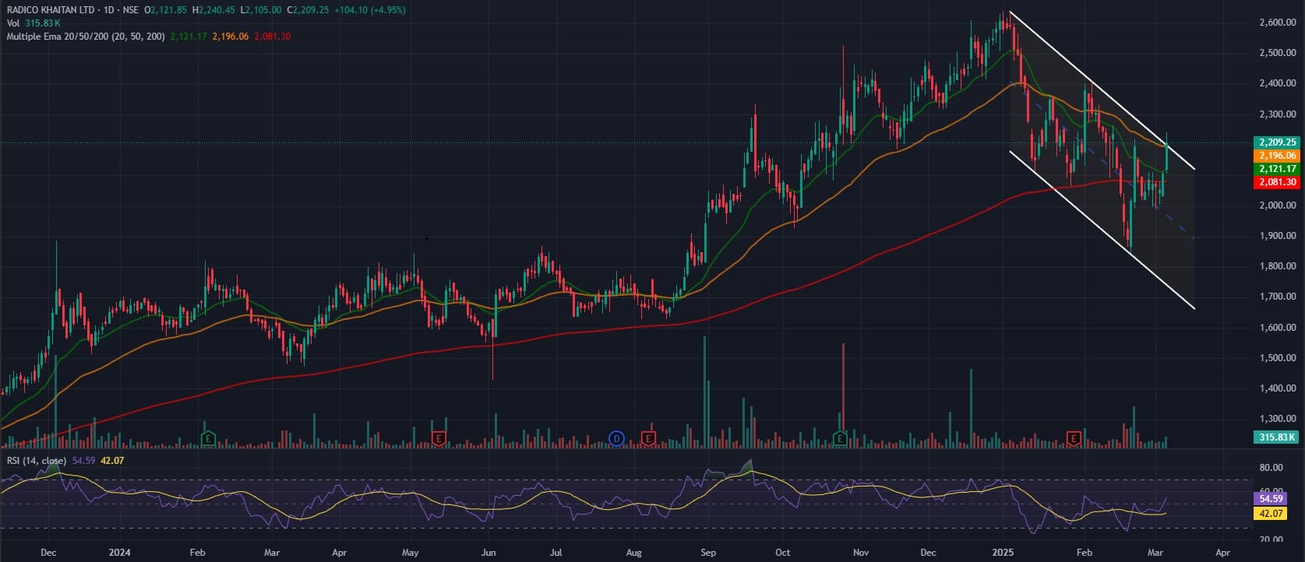Click the orange 2,196.06 EMA price label
The width and height of the screenshot is (1305, 562).
[1277, 156]
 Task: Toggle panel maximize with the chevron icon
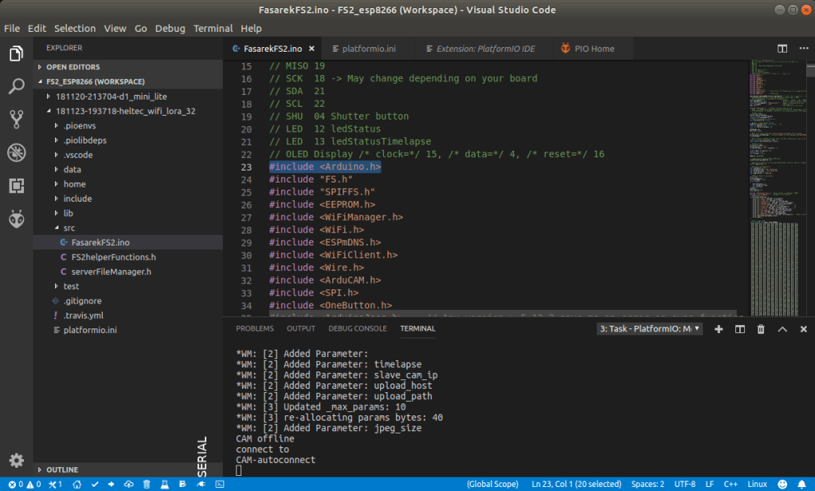click(x=782, y=328)
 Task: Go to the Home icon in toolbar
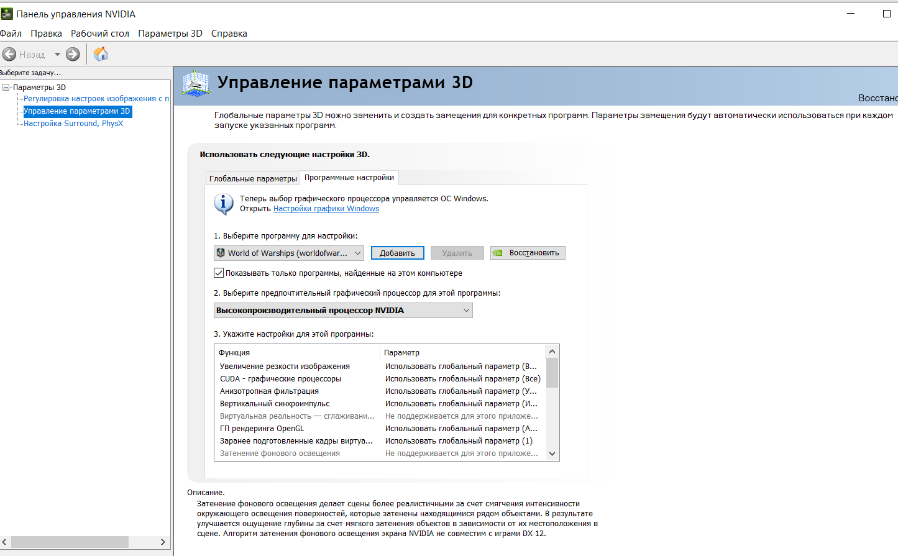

━━━━━━

Given task: Can you write out all of the entries again with "icon" switched to "button" everywhere it appears, changing nothing else and leaving the pictures out?

Reply:
Click the orange 2,196.06 EMA price label
The width and height of the screenshot is (1305, 562).
[1277, 156]
 Task: Toggle panel maximize with the chevron button
click(x=782, y=328)
 Task: Go to the Home button in toolbar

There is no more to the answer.